Pitfalls of Productions

During the first three years in the Department students were free to take part in student productions
outside the Department, and were required to take part in Department productions. These were
usually three small productions involving the students of a particular year, rehearsed during term time,
and one large production involving a three-week summer vacation course.
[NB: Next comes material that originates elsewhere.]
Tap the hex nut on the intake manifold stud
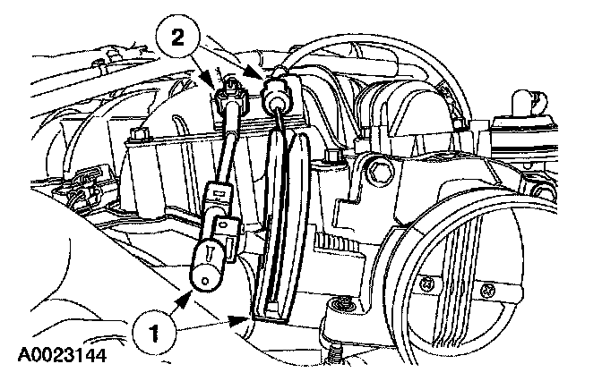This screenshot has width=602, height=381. tap(138, 136)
I have nothing against student productions, which seem to be as worthwhile as any other form of
amateur theatre. I would accept the argument that for certain students it is right and proper for their
personal development that they are allowed to experiment on their own to try out ideas. Allowances
can and should be made for failings in technique when there are other considerations to justify the
production-methods of staging, experiments in dramatic form, or whatever. But the practical work of
the Department, both in class and production, was weakened by these outside commitments.
Students had to choose between the time given to work in the Department and time given to work in
the student drama society. Invariably they chose to give their strongest commitment to the student
drama society, since those students who chose the other way withdrew entirely from student drama
activities. In certain cases students who were playing major roles in student productions stopped
coming to practical work at all. Once you have played Hamlet and been told how well you did it, it is
painful to come to a class and learn that you were never properly equipped to attempt it. It's easier to
move on to King Lear. More important than this, the destructive pressures brought to bear on some
students in trying to reconcile the two commitments led to several requiring some form of psychiatric
care.

The major productions in the Department, with the benefit of a three-week intensive vacation
rehearsal period, produced some good work. The small productions were a constant battle against
total failure, and the varying levels of commitment within the cast were at times impossible to
reconcile. Some actors threw themselves into the productions with enthusiasm and total engagement:
others resented appearing as Messengers when they could have been, or were, playing Polonius at
the same time. At least two productions arrived at the dress rehearsal with actors not having learned
lines, let alone worked on the part. Actors frequently failed to appear at rehearsals, which demoralized
the rest of the cast. Unfortunately for me I was always given the small productions in order to tackle
the basic acting problems. I was trying to train actors for other lecturers to direct: but the system didn't
give any chance of this happening.

The Departmental production poses many problems, though it clearly has its place in the present
structure. I have tried projects spread over periods during terms, but it has never been possible to
sustain the students' energy level unless some end result - the production-was being worked towards.
Yet productions in many ways helped to avoid the issues of practice. Guthrie understood this:
'academics tend to think that amateur performances under the direction of an academic can take
adequate care of serious drama.... We reflect that the drama departments in universities are run by
scholars, persons who know a great deal about the theoretical aspects of their subject, but who are
rarely knowledgeable about, or even interested in. the practical details of acting.'
Birmingham has been lucky in this respect.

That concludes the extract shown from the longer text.